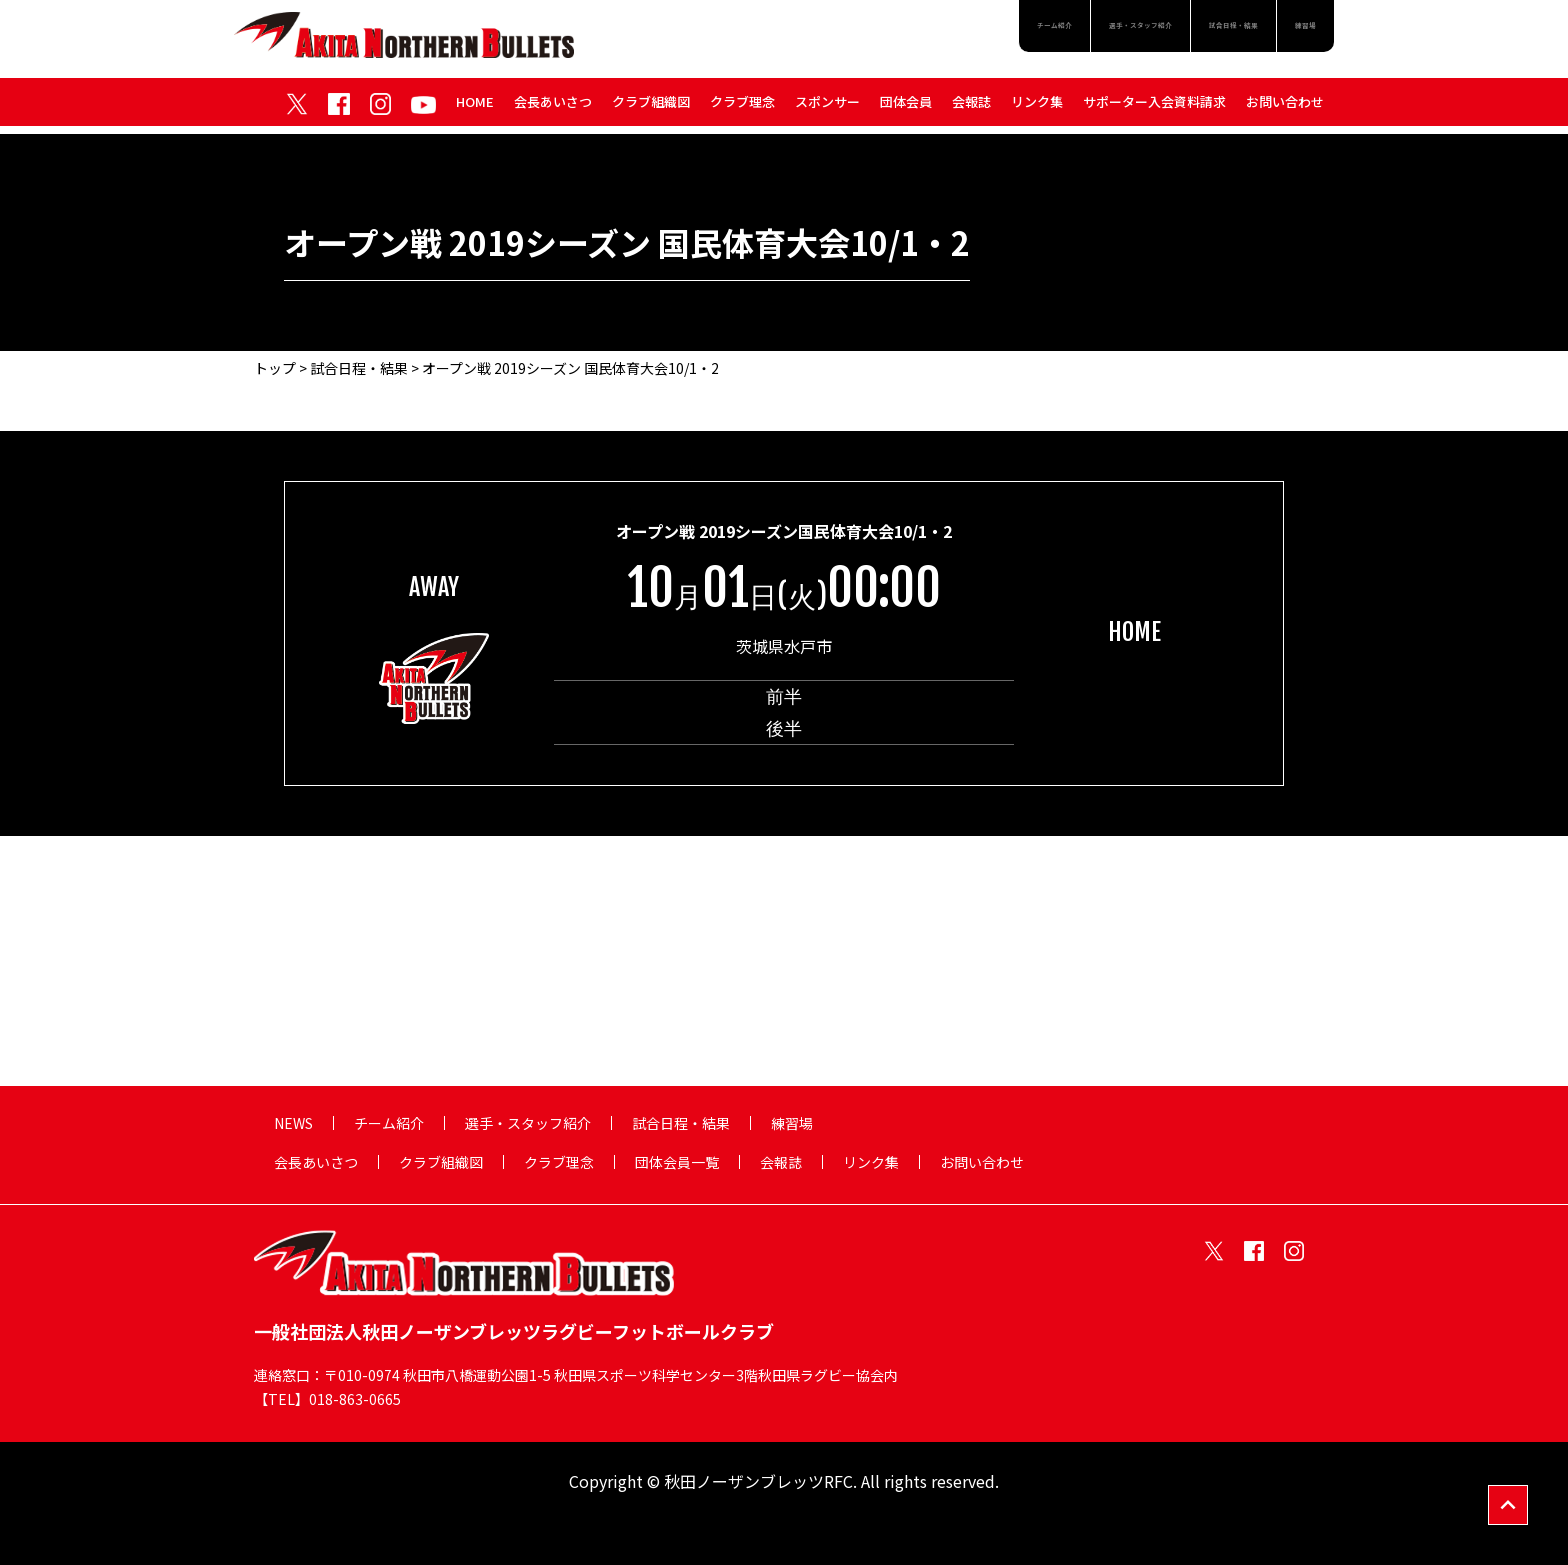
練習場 (1295, 32)
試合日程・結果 (1188, 32)
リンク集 (1037, 108)
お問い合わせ (1285, 108)
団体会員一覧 (677, 1162)
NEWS (293, 1123)
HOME (475, 108)
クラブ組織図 (651, 108)
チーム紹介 (904, 32)
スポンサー (827, 108)
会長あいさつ (553, 108)
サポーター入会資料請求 (1154, 108)
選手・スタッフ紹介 (1039, 32)
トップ (275, 368)
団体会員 (906, 108)
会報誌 (971, 108)
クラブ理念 (742, 108)
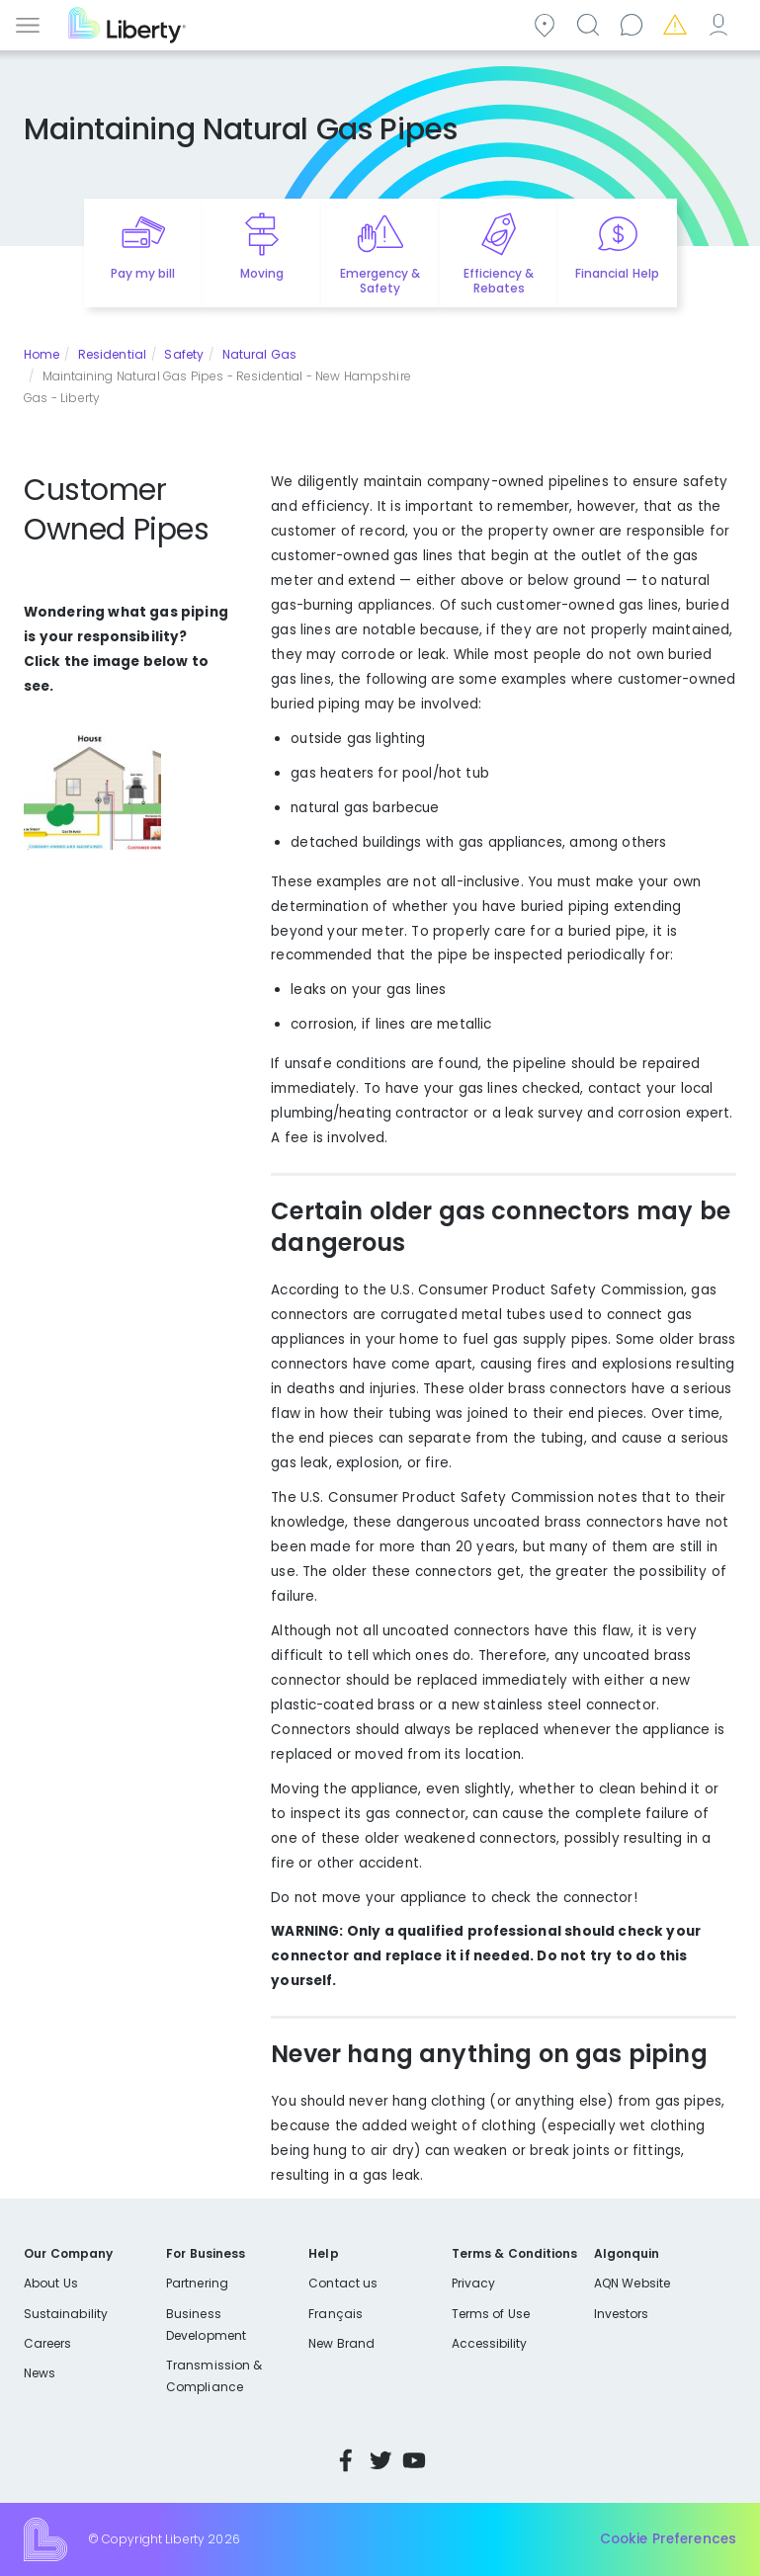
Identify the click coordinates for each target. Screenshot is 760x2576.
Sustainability (66, 2313)
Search (591, 23)
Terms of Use (491, 2313)
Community (547, 23)
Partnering (197, 2283)
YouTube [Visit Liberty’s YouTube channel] (414, 2460)
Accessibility (490, 2343)
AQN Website (632, 2283)
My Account (721, 23)
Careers (47, 2343)
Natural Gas (259, 354)
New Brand (341, 2343)
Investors (621, 2313)
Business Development (206, 2324)
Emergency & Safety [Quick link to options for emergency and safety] (380, 280)
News (39, 2373)
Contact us (634, 23)
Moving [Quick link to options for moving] (262, 273)
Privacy (473, 2283)
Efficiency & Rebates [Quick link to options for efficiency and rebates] (499, 280)
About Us (51, 2283)
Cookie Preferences (668, 2539)
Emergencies (678, 23)
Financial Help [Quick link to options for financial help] (616, 273)
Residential (112, 354)
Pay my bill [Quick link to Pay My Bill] (143, 273)
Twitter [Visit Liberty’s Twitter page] (380, 2460)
■ ■ ■
Copy all of the entries above word for word, leaving out the pictures.

**Task solution**
練習場 (1295, 32)
試合日程・結果 (1188, 32)
リンク集 (1037, 108)
お問い合わせ (1285, 108)
団体会員一覧 (677, 1162)
NEWS (293, 1123)
HOME (475, 108)
クラブ組織図 (651, 108)
チーム紹介 (904, 32)
スポンサー (827, 108)
会長あいさつ (553, 108)
サポーター入会資料請求 (1154, 108)
選手・スタッフ紹介 (1039, 32)
トップ (275, 368)
団体会員 (906, 108)
会報誌 (971, 108)
クラブ理念 (742, 108)
Identify the click coordinates for each target. Screenshot is 760x2576.
Sustainability (66, 2313)
Search (591, 23)
Terms of Use (491, 2313)
Community (547, 23)
Partnering (197, 2283)
YouTube [Visit Liberty’s YouTube channel] (414, 2460)
Accessibility (490, 2343)
AQN Website (632, 2283)
My Account (721, 23)
Careers (47, 2343)
Natural Gas (259, 354)
New Brand (341, 2343)
Investors (621, 2313)
Business Development (206, 2324)
Emergency & Safety [Quick link to options for emergency and safety] (380, 280)
News (39, 2373)
Contact us (634, 23)
Moving [Quick link to options for moving] (262, 273)
Privacy (473, 2283)
Efficiency & Rebates [Quick link to options for efficiency and rebates] (499, 280)
About Us (51, 2283)
Cookie Preferences (668, 2539)
Emergencies (678, 23)
Financial Help [Quick link to options for financial help] (616, 273)
Residential (112, 354)
Pay my bill [Quick link to Pay My Bill] (143, 273)
Twitter [Visit Liberty’s Twitter page] (380, 2460)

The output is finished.